- ICD-9-CM: 99.12
- MeSH: D003888
- OPS-301 code: 8-030

= Desensitization (medicine) =

In medicine, desensitization is a method to reduce or eliminate an organism's negative reaction to a substance or stimulus.

In pharmacology, drug desensitization refers to two related concepts. First, desensitization may be equivalent to drug tolerance and refers to subjects' reactions (positive or negative) to a drug reducing following its repeated use. This is a macroscopic, organism-level effect and differs from the second meaning of desensitization, which refers to a biochemical effect where individual receptors become less responsive after repeated application of an agonist. This may be mediated by phosphorylation, for instance by beta adrenoceptor kinase at the beta adrenoceptor.

==Application to allergies==
For example, if a person with diabetes mellitus has a bad allergic reaction to taking a full dose of beef insulin, the person is given a very small amount of the insulin at first, so small that the person has no adverse reaction or very limited symptoms as a result. Over a period of time, larger doses are given until the person is taking the full dose. This is one way to help the body get used to the full dose, and to avoid having the allergic reaction to beef-origin insulin.

A temporary desensitization method involves the administration of small doses of an allergen to produce an IgE-mediated response in a setting where an individual can be treated in the event of anaphylaxis; this approach, through uncharacterized mechanisms, eventually overrides the hypersensitive IgE response.

Desensitization approaches for food allergies are generally at the research stage.

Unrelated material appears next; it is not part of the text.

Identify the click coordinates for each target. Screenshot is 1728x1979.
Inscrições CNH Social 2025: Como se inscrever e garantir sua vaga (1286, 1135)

They include:
- oral immunotherapy, which involves building up tolerance by eating a small amount of (usually baked) food;
- sublingual immunotherapy, which involves placing a small drop of milk or egg white under the tongue;
- epicutaneous immunotherapy, which injects the allergic food under the skin;
- monoclonal anti-IgE antibodies, which non-specifically reduce the body's capacity to produce an allergic reaction;
- a Chinese herbal formulation, FAHF-2, another non-specific approach currently being studied in peanut allergy;
- use of probiotics;
- helminthic therapy;
- a drug to suppress toll-like receptor 9 (TLR9); and
- mepolizumab to treat eosinophilic esophagitis.